> _About this exercise_
Any picture must be dropped, but each line of the data should be duplicated exactly.

> _Information_

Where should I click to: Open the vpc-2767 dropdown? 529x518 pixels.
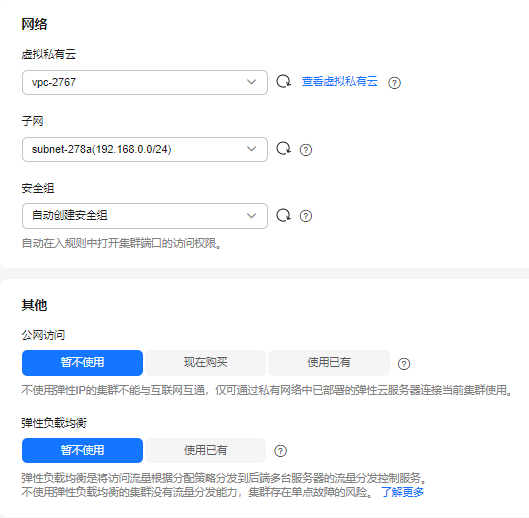pos(145,82)
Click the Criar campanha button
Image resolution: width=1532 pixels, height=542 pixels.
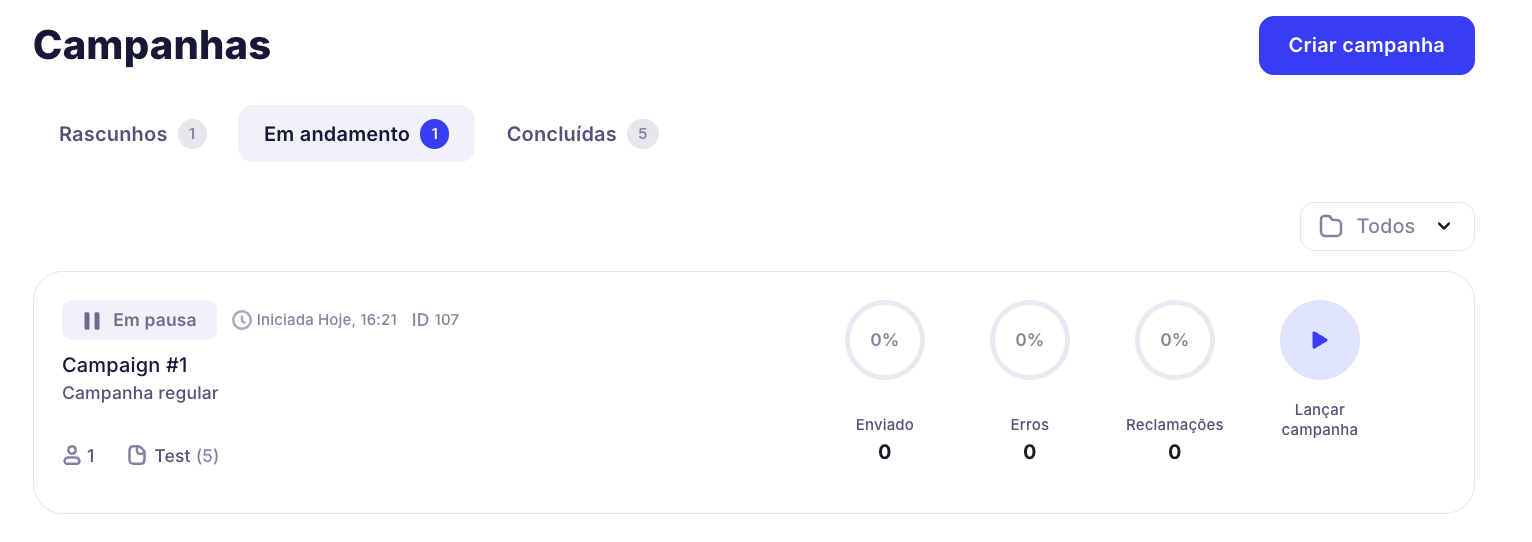point(1366,45)
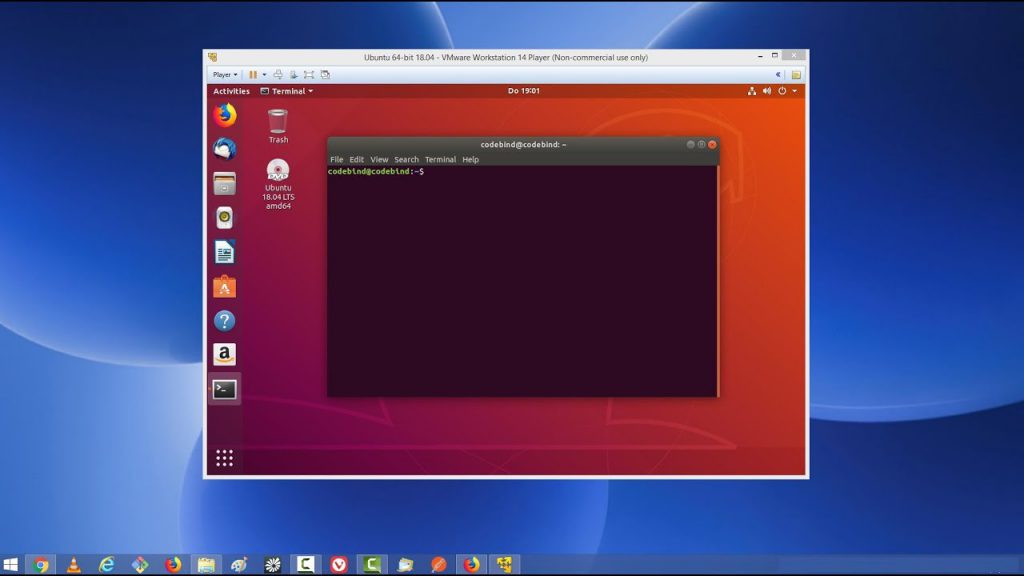Open Thunderbird mail from the dock

pyautogui.click(x=222, y=149)
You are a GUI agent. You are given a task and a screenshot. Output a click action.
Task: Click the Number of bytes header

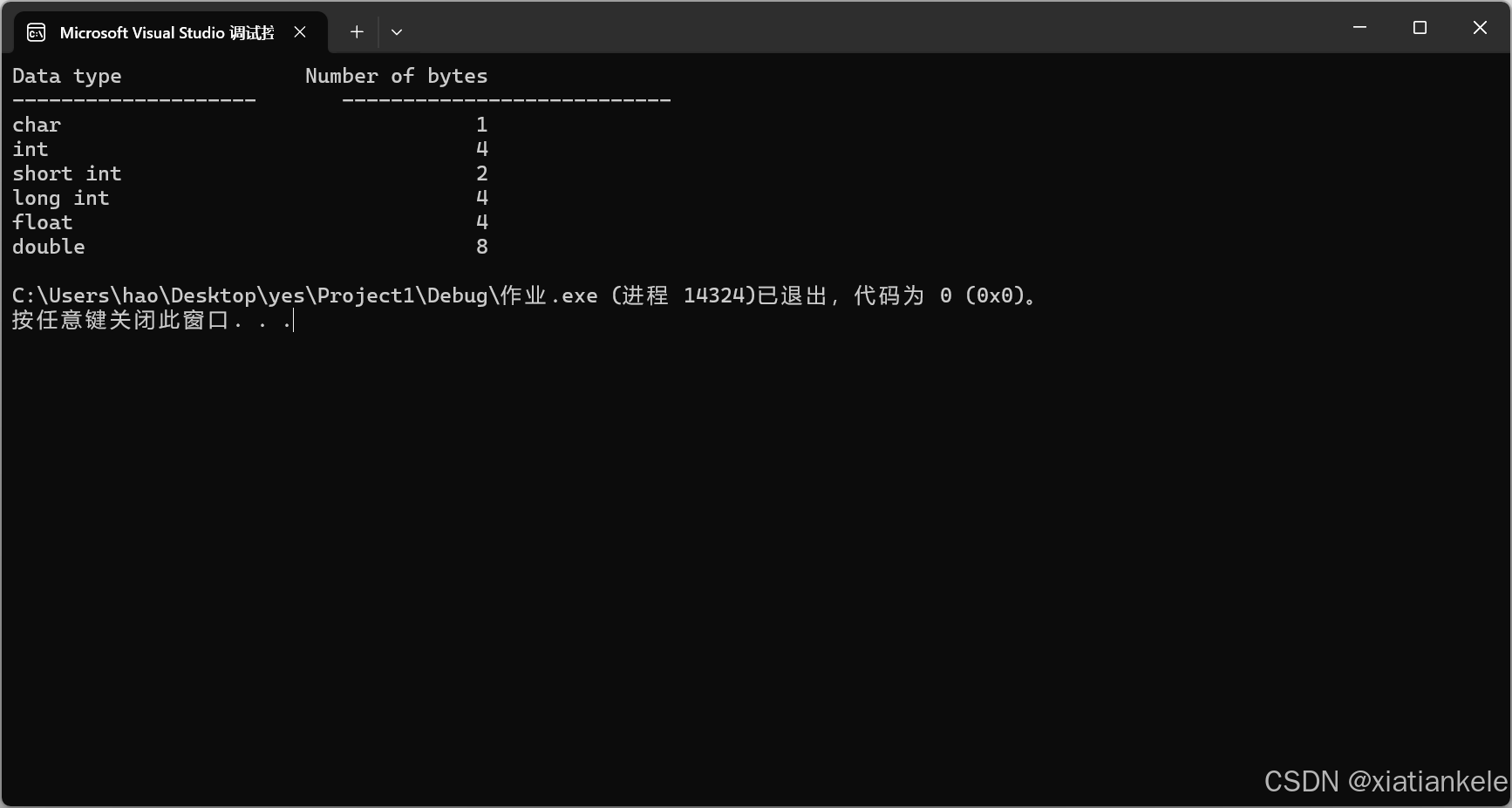(x=396, y=77)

> _Your response_
Where should I click to: Open the vpc-2767 dropdown? 529x518 pixels.
pos(145,82)
Click the Criar campanha button
Image resolution: width=1532 pixels, height=542 pixels.
point(1366,45)
Open Thunderbird mail from the dock

pyautogui.click(x=222, y=149)
You are a GUI agent. You are given a task and a screenshot. Output a click action.
Task: Click the Number of bytes header

(x=396, y=77)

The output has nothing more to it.